__Work task__.
Output the data below exactly, without images.

[Collected data entries]
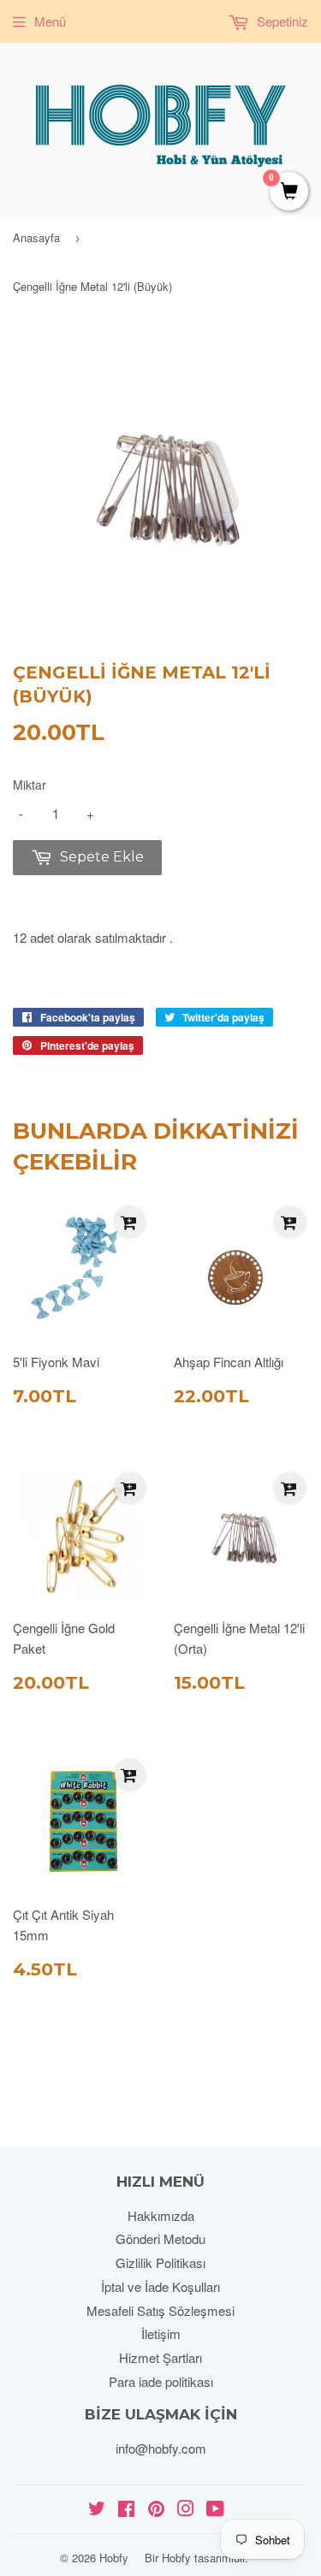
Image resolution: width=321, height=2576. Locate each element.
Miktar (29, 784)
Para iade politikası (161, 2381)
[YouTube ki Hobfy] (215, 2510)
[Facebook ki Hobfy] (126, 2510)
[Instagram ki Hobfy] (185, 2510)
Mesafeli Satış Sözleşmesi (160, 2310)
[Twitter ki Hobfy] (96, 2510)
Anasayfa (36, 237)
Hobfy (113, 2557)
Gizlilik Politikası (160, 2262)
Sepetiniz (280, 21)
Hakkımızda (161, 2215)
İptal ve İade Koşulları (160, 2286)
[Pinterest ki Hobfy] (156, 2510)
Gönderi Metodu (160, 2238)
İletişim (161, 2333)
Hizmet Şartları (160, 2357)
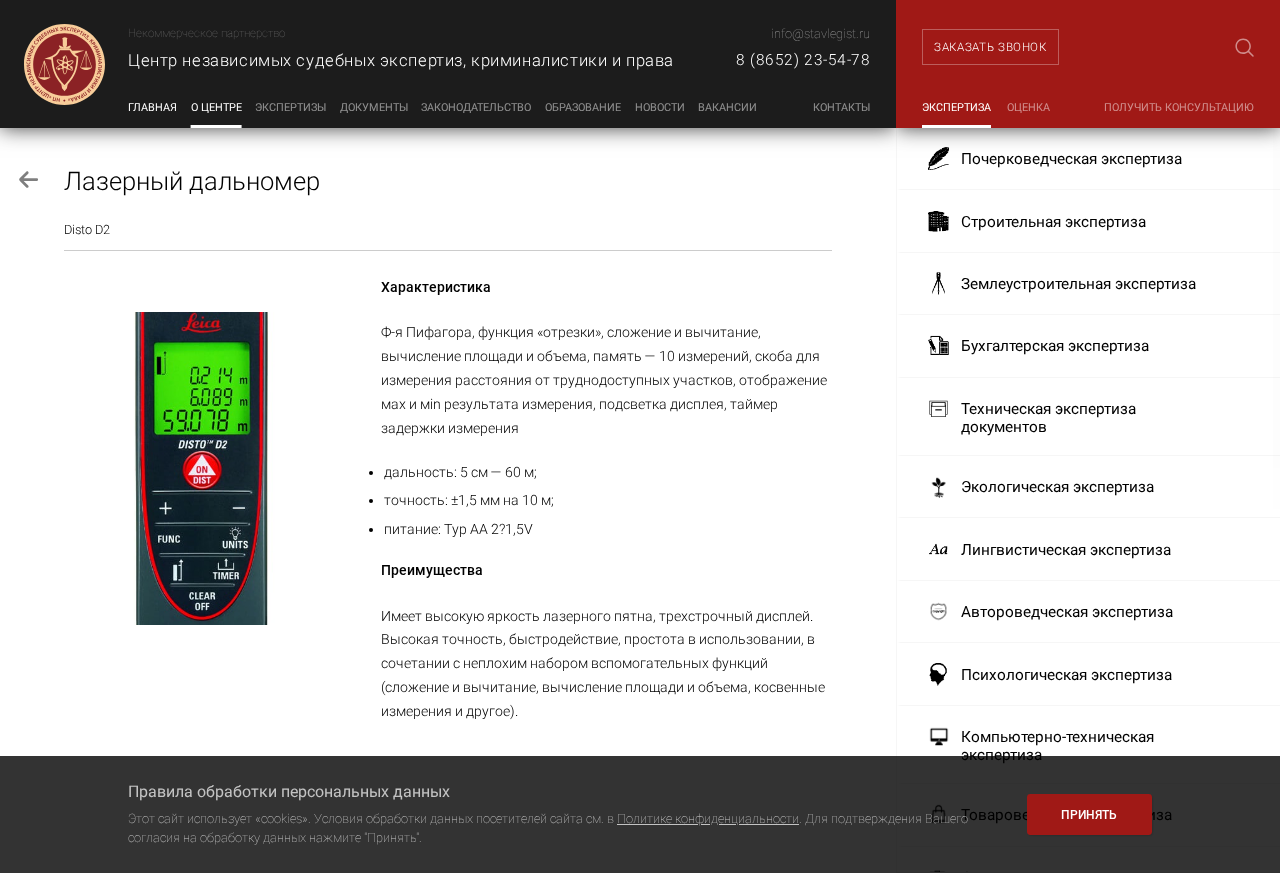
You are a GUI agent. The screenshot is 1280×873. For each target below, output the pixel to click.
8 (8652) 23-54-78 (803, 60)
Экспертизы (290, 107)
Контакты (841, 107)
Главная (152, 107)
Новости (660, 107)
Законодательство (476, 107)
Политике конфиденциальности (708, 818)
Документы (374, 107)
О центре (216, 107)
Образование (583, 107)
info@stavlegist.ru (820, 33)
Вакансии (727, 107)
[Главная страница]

__Answer for the task__.
Image resolution: width=321, height=2576. Locate each element.
Miktar (29, 784)
Para iade politikası (161, 2381)
[YouTube ki Hobfy] (215, 2510)
[Facebook ki Hobfy] (126, 2510)
[Instagram ki Hobfy] (185, 2510)
Mesafeli Satış Sözleşmesi (160, 2310)
[Twitter ki Hobfy] (96, 2510)
Anasayfa (36, 237)
Hobfy (113, 2557)
Gizlilik Politikası (160, 2262)
Sepetiniz (280, 21)
Hakkımızda (161, 2215)
İptal ve İade Koşulları (160, 2286)
[Pinterest ki Hobfy] (156, 2510)
Gönderi Metodu (160, 2238)
İletişim (161, 2333)
Hizmet Şartları (160, 2357)
You are a GUI agent. The screenshot is 1280×873. For each target below, output the pixel to click.
8 (8652) 23-54-78 (803, 60)
Экспертизы (290, 107)
Контакты (841, 107)
Главная (152, 107)
Новости (660, 107)
Законодательство (476, 107)
Политике конфиденциальности (708, 818)
Документы (374, 107)
О центре (216, 107)
Образование (583, 107)
info@stavlegist.ru (820, 33)
Вакансии (727, 107)
[Главная страница]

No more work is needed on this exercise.